Comme il provoquait toujours des bagarres dans le cinéma, il a fini par être renvoyé. Son père lui a trouvé un emploi à la mairie, au service des pompes funèbres. Je ne sais pas ce qu’il faisait, quelle fonction il exerçait exactement, est-ce qu’il creusait les tombes, surveillait les cimetières ou avait-il un poste dans un bureau ? Je ne sais pas…

Un soir, alors que je montais une bobine, il est entré. Je lui ai souhaité la bienvenue et, pour rire, je lui ai demandé s’il avait apporté le journal. Non, m’a-t-il répondu, mais il m’avait apporté un cadeau. Dans ses mains, il tenait un gros paquet enveloppé dans du papier journal. Je lui ai demandé ce que c’était et il m’a répondu que c’était un crâne. Un crâne ?? « Oui, a-t-il précisé, c’est le crâne de ton père que j’ai trouvé dans sa tombe. » J’ai ouvert le paquet et, choqué, j’ai découvert le crâne !…

En observant le cadeau de plus près, j’ai compris que ce n’était pas le crâne de mon père parce mon père s’était suicidé et qu’il aurait dû y avoir un trou dans le crâne d’environ 65 mm d’un côté et 4 cm de l’autre. Je n’ai pas eu le temps de le remercier, il a repris le crâne et l’a posé sur une boîte de films.

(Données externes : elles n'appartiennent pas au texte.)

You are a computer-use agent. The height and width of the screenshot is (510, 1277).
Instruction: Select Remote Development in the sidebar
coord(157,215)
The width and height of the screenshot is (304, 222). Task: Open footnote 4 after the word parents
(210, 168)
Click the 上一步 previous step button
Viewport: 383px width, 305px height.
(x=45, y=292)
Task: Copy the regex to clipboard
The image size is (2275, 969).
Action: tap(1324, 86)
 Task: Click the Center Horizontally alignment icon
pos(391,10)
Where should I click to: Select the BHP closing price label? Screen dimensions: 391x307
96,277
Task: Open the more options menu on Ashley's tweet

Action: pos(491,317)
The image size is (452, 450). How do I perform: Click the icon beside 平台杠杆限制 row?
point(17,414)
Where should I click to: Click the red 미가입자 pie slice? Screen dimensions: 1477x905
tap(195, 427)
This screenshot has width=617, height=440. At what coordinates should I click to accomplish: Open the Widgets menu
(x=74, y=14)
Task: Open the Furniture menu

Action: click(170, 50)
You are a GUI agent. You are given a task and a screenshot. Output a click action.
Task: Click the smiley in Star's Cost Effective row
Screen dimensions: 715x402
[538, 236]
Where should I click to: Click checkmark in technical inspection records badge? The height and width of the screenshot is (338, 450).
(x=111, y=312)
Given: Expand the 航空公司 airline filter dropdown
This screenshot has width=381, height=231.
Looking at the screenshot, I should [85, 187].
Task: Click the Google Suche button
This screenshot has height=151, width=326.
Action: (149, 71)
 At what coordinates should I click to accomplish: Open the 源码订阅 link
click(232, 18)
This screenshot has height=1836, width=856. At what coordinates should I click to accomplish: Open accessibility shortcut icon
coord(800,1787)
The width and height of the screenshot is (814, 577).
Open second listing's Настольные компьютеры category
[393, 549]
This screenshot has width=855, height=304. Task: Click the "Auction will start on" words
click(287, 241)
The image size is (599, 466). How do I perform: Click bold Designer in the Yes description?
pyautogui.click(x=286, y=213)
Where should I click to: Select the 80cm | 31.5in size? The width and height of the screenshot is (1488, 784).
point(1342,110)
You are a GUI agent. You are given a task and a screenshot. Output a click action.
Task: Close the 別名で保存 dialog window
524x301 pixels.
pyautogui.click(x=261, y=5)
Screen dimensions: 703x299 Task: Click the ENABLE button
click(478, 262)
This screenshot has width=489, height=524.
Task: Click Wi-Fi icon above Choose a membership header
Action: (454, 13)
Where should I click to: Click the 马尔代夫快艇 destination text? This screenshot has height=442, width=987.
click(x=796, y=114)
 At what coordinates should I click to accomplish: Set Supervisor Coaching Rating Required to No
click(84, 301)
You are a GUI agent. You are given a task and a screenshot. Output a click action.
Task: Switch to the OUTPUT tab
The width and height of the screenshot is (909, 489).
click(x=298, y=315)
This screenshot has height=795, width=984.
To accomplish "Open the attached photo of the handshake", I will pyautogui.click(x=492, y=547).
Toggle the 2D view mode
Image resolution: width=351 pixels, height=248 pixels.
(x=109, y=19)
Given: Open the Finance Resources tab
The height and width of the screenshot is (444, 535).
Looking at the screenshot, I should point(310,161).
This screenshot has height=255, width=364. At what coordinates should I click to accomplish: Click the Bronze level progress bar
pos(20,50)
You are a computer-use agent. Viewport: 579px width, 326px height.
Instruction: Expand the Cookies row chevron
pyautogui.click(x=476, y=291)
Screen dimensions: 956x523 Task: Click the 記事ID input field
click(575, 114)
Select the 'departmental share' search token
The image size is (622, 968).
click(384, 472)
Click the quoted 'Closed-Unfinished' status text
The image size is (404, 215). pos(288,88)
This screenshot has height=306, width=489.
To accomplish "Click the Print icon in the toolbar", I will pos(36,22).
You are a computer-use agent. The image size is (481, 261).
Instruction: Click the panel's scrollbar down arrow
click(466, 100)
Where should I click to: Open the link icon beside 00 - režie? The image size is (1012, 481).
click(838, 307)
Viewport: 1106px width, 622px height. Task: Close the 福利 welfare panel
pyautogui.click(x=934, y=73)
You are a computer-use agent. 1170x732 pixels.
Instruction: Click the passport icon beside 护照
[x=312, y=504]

Et il est parti. Je suis resté dans la cabine avec le crâne. En tête à tête avec lui. Je le regardais, il me regardait…

J’étais jeune à cette époque et je réalisais que, dans ce cinéma, propriétaire compris, il y avait eu trois morts… En regardant le crâne, je me demandais ce que je dirais à la police si elle me demandait à qui était ce crâne et d’où il venait. Finalement, j’ai décidé de m’en débarrasser. Avec un marteau, je pouvais le mettre en morceaux et, en sortant du cinéma, je pouvais jeter ces morceaux dans plusieurs poubelles. Même si c’était un truc mort, rien que de penser à le mettre en morceaux me mettait mal à l’aise. Pendant l’entracte, j’ai décidé de l’emporter dans la chaufferie. À l’époque il n’y avait pas de gaz naturel et le crâne n’a pas brûlé ! Je l’ai rapporté dans la salle de projection.

Après le premier film, pendant que je montais la bobine du deuxième, un de mes amis est arrivé. Il m’a demandé si j’avais quelque chose à faire parce qu’il souhaitait que je l’accompagne pour tuer son oncle… Je lui ai répondu que j’avais du travail, que je n’avais pas le temps de lui donner un coup de main, que j’étais seul parce que mon assistant était en congé. Vous n’imaginez pas l’atmosphère qui régnait à cette époque, tout le monde était cinglé !

Imaginez ! Si mon assistant avait été là, j’aurais dit « d’accord » et nous serions allés assassiner son oncle ! Fâché, il est reparti en me disant qu’il se débrouillerait seul. Finalement il ne l‘a pas tué mais il a été arrêté le lendemain pour avoir incendié la maison de son oncle. Il avait vidé des bidons d’essence et avait mis le feu.

La nuit s’est terminée sans soucis et j’ai pris le crâne que j’ai jeté dans un cimetière en allant chez un ami.

Heureusement que les temps ont changé et que nous vivons d’une façon beaucoup plus raisonnable. Enfin, c’est aussi grâce à ça que je peux raconter et illustrer aujourd’hui mes histoires invraisemblables…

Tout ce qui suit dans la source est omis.